%%

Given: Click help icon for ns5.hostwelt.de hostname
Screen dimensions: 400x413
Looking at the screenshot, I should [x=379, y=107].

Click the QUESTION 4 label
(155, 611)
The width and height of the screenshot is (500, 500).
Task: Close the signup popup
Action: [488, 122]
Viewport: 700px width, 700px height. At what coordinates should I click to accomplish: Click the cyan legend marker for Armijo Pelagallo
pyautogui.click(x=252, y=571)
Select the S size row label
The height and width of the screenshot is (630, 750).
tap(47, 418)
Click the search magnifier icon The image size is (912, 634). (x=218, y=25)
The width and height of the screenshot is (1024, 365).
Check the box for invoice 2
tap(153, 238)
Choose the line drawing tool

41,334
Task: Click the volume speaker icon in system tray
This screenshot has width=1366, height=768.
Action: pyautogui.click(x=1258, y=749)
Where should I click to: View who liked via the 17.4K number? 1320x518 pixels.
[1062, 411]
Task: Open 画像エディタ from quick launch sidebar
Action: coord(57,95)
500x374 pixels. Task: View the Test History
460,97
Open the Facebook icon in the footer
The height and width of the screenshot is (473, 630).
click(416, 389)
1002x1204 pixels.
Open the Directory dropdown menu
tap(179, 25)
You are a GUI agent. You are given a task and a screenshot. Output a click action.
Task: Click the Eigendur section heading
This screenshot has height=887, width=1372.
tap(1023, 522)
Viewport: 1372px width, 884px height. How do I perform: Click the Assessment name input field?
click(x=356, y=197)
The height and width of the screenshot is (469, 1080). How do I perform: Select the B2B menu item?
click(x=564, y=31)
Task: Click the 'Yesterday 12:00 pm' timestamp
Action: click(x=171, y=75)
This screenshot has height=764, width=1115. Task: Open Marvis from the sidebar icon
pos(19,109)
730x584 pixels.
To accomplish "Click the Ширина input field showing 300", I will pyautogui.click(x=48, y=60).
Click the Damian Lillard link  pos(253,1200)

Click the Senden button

%%

- [Work to be completed] All of the material should appear again, reproduced word for word.

- [Task response]
Given: Click help icon for ns5.hostwelt.de hostname
Screen dimensions: 400x413
Looking at the screenshot, I should [x=379, y=107].

Click the QUESTION 4 label
(155, 611)
The width and height of the screenshot is (500, 500).
Task: Close the signup popup
Action: [488, 122]
Viewport: 700px width, 700px height. At what coordinates should I click to accomplish: Click the cyan legend marker for Armijo Pelagallo
pyautogui.click(x=252, y=571)
Select the S size row label
The height and width of the screenshot is (630, 750).
tap(47, 418)
Click the search magnifier icon The image size is (912, 634). (x=218, y=25)
The width and height of the screenshot is (1024, 365).
Check the box for invoice 2
tap(153, 238)
Choose the line drawing tool

41,334
Task: Click the volume speaker icon in system tray
This screenshot has width=1366, height=768.
Action: pyautogui.click(x=1258, y=749)
Where should I click to: View who liked via the 17.4K number? 1320x518 pixels.
[1062, 411]
Task: Open 画像エディタ from quick launch sidebar
Action: coord(57,95)
500x374 pixels. Task: View the Test History
460,97
Open the Facebook icon in the footer
The height and width of the screenshot is (473, 630).
click(416, 389)
1002x1204 pixels.
Open the Directory dropdown menu
tap(179, 25)
You are a GUI agent. You are given a task and a screenshot. Output a click action.
Task: Click the Eigendur section heading
This screenshot has height=887, width=1372.
tap(1023, 522)
Viewport: 1372px width, 884px height. How do I perform: Click the Assessment name input field?
click(x=356, y=197)
The height and width of the screenshot is (469, 1080). How do I perform: Select the B2B menu item?
click(x=564, y=31)
Task: Click the 'Yesterday 12:00 pm' timestamp
Action: click(x=171, y=75)
This screenshot has height=764, width=1115. Task: Open Marvis from the sidebar icon
pos(19,109)
730x584 pixels.
To accomplish "Click the Ширина input field showing 300", I will pyautogui.click(x=48, y=60).
Click the Damian Lillard link  pos(253,1200)

Click the Senden button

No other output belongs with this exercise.